The Dems Want a Gov't Shut Down

Politico just spent four pages outlining how the GOP House Freshmen want to cut spending and how Senate Majority Leader Reid refuses to cut spending in order to pass a continuing resolution that would fund the federal government.

Meanwhile, The One is radio silent, and is not engaging either the Republicans in the House or in the Senate.

The Dems are also in nostalgia-land about the how then President Clinton whipped new-Speaker Gingrich over the issue. It is clear, according to Politico, that the Dems think they can win because they say their budget cuts total $40 billion — while the media and the Dems stay quiet on their $1.5 Trillion in tax increases.

But the Dems have zero credibility on cutting the budget with voters. This is especially true for The One, with his ObamaDebt.

Nor does The One have the political skills to manage the Dems out of the shutdown.

Regardless, the Dems are talking up the shut down, according to Politico, “almost incessantly.”

Here is Politico’s conclusion:

For all the effort Democrats have put into portraying Republicans to be hot on the idea of a shutdown, it’s really Democrats who are talking much more about it – almost incessantly.

Why? It’s quite simple: The last time budget fighting let to shutdowns, in late 1995 and early 1996, a new Republican majority tested a Democratic president entering the stretch run of his first term. Gingrich lost the public relations war to Clinton – and badly. Many Republicans aren’t anxious to reprise that history.

Every time a Democratic leader says Republicans want a shutdown and that it would be bad for the country, listen closely for the clause that follows: Often it’s a veiled mention of 1995.

By talking about a shutdown – and saying it’s Republicans who want one – Democratic leaders are making sure to position themselves for the blame game that would surely ensue.

The top House Democrat, former Speaker Nancy Pelosi (D-Calif.), said last week that it would be “a failure” on Boehner’s part if the government runs out of the authority to spend money.

“History shows you don’t want to shut down government,” Connecticut Rep. John Larson, chairman of the Democratic Caucus, said Friday of the 1995 impasse.

For many reasons, the parallels are limited. But if history is the Democrats’ guide, they believe they’ll win again.

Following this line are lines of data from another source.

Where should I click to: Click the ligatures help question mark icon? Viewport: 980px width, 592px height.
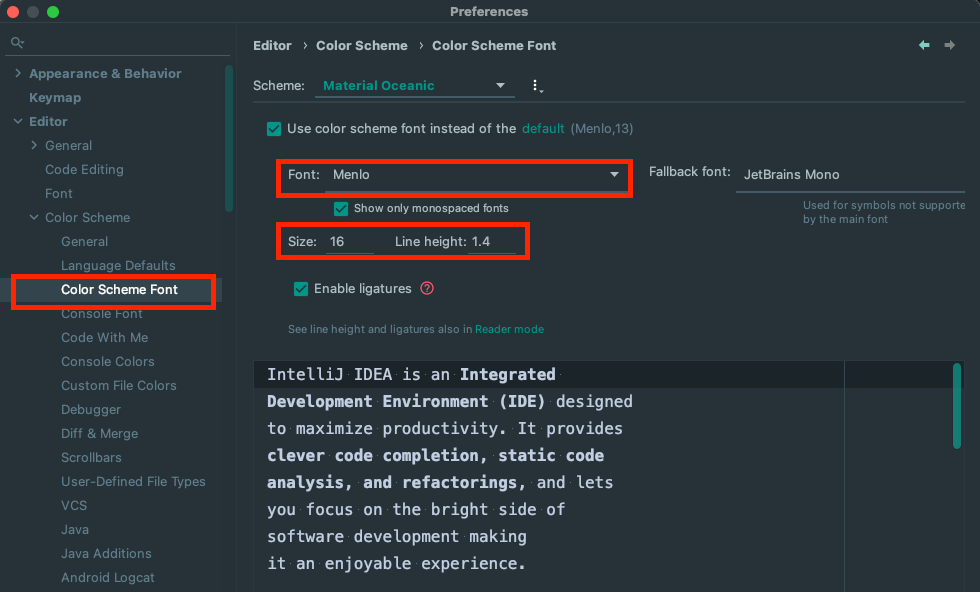(427, 289)
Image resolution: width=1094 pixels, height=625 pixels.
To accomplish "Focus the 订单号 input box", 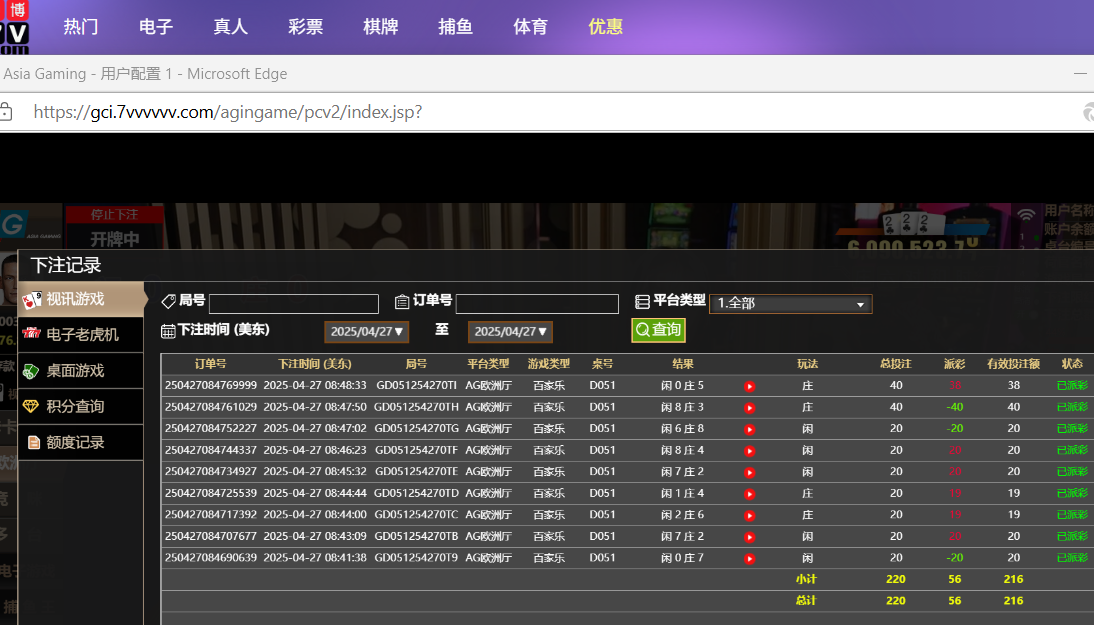I will click(x=537, y=304).
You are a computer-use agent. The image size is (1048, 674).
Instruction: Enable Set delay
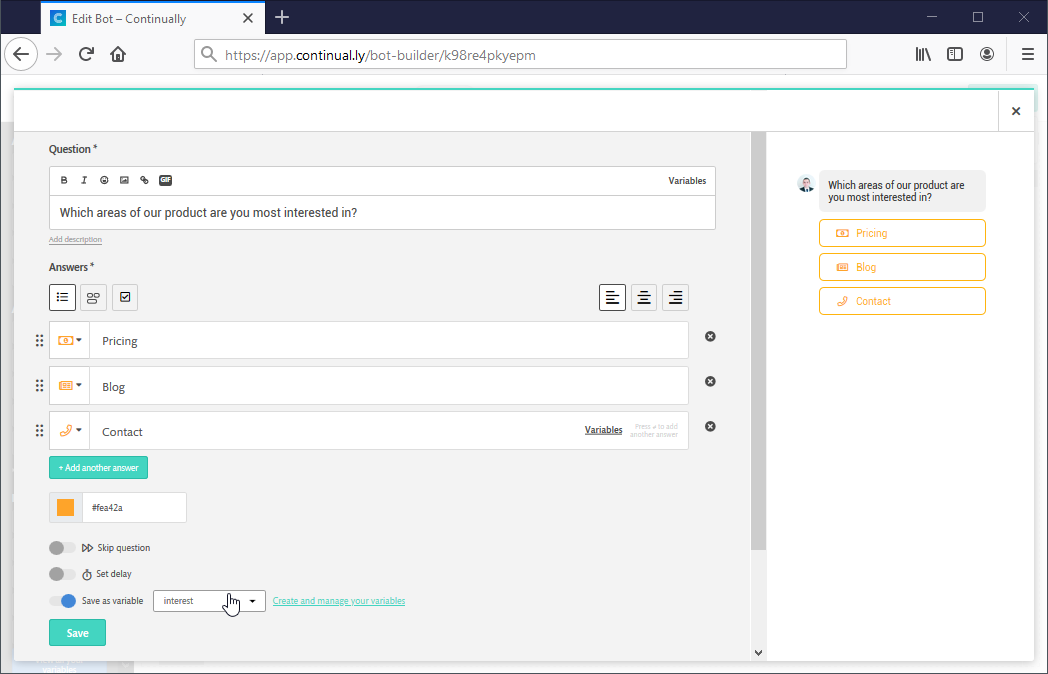pyautogui.click(x=62, y=573)
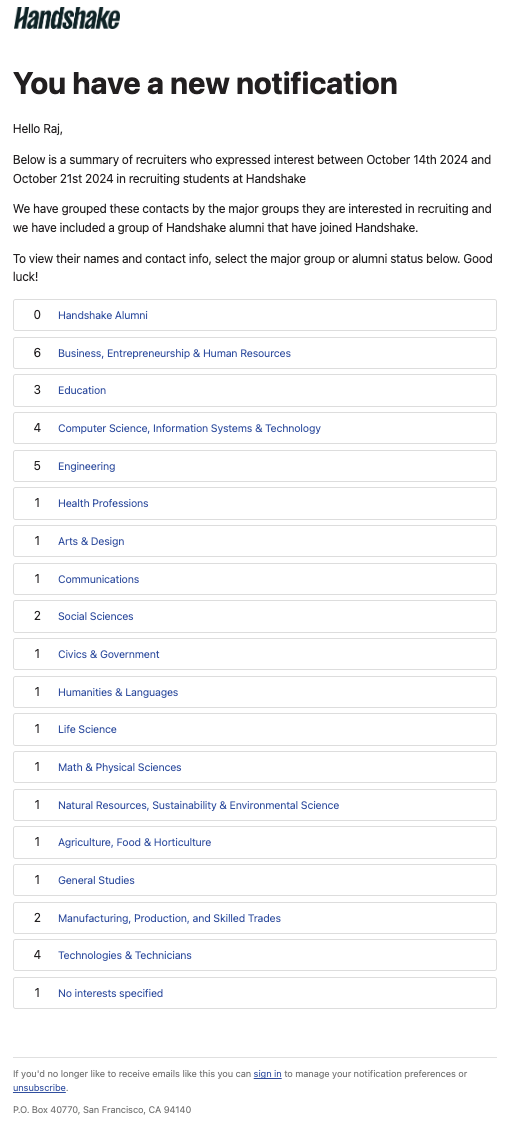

Clearly, the party of we-love-the-government wants it to shut down because they think it will teach Republicans a lesson about how much Americans and the economy relies on the government. But the problem with fighting the next war with a strategy that is 16 years old, is that things have changed.

The first and foremost is that government and their sucklers are seen by many in the nation as a favored class who have grown fat with fully funded pensions and big health benefits, during a time when the country is suffering economically, most are hurting, and those at the Fed trough are not only fat, they are hurting the country and the economy by piling up debt and are spending taxpayer’s money on themselves, all while people are sacrificing to pay taxes.

But most importantly, The One and the Dems may say they will cut spending — but voters in the main simply will not believe them.

What the Republicans should demand as a price, is the $1 Trillion in savings CBO says would result in the repeal of ObamaCare — since the Dems are determined to see the shut down happen — the country ought to get something for the political scrum and media circus that will result.